Crisis de Kaliningrado

Kaliningrado fue por mucho tiempo una doble periferia, despreciada tanto por Rusia como por Europa. Era estratégica, pero no servía a los propósitos de nadie. Terminó siendo un empate de la Guerra Fría. Territorio ruso en la costa báltica europea donde la más mínima desestabilización podía desatar la tan temida contienda nuclear. Podía albergar armas, barcos y espías, pero no entrar en acción. El menor peso hacía perder el equilibrio. Nadie se atrevió a ir más allá y este enclave de 15.000 kilómetros cuadrados habitado por un millón de personas, quedó como una oscura cuarta república Báltica, donde tenía más peso la Iglesia Ortodoxa de Moscú que Stalin.

Los Caballeros Teutónicos cristianos la fundaron en el 1200 con el nombre de Königsberg. Muy pronto se convirtió en muy preciado único puerto del Báltico que no se congela durante el invierno. Tres siglos más tarde, terminó siendo parte del Imperio de Prusia y posteriormente de Alemania. Entre 1871 y 1945, la región estuvo sucesivamente bajo el control del Imperio alemán, la República de Weimar y la Alemania nazi. Por el Acuerdo de Yalta, tras la derrota alemana, Königsberg quedó dentro de la órbita soviética.
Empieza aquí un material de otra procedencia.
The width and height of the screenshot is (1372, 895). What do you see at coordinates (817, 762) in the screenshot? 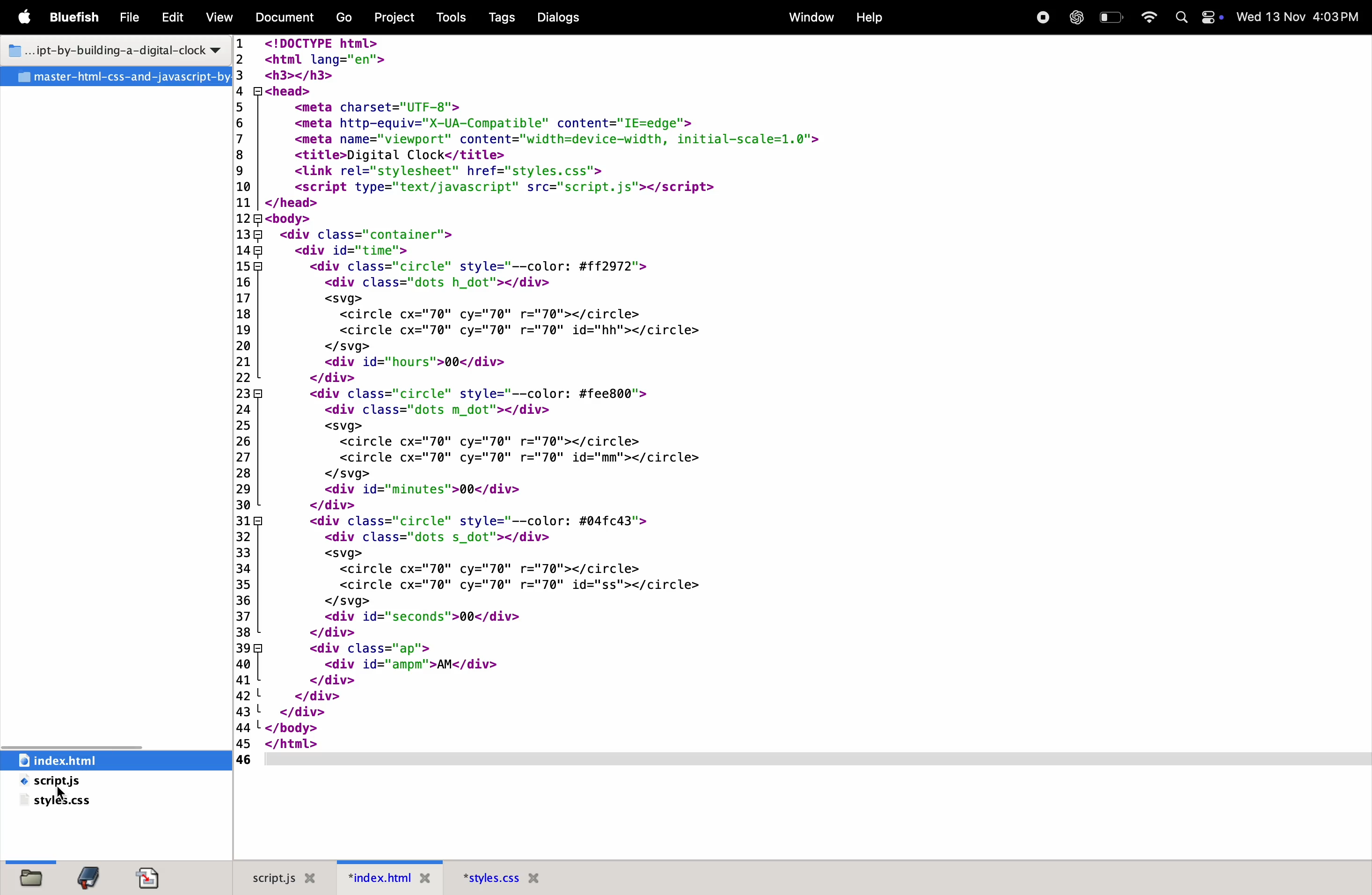
I see `Horizontal scroll bar` at bounding box center [817, 762].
Pasó a ser el oblast (región) 47 de la Unión Soviética y bautizada como Kaliningrado en honor al revolucionario bolchevique Mijail Kalinin.

Con la disolución de la Unión Soviética y la independencia de Lituania y Bielorrusia en 1991, este enclave se mantuvo como parte de la Federación Rusa. Hubo algunos amagues de insurrección, pero el Kremlin utilizó todas sus artimañas para que nada sucediera. También enterró los sueños de los que querían convertirla en «la Hong Kong del Báltico». Un país, un sistema, dijeron desde Moscú. Hasta que Vladimir Putin descubrió sus veleidades de conquistador y sucesor de Pedro el Grande.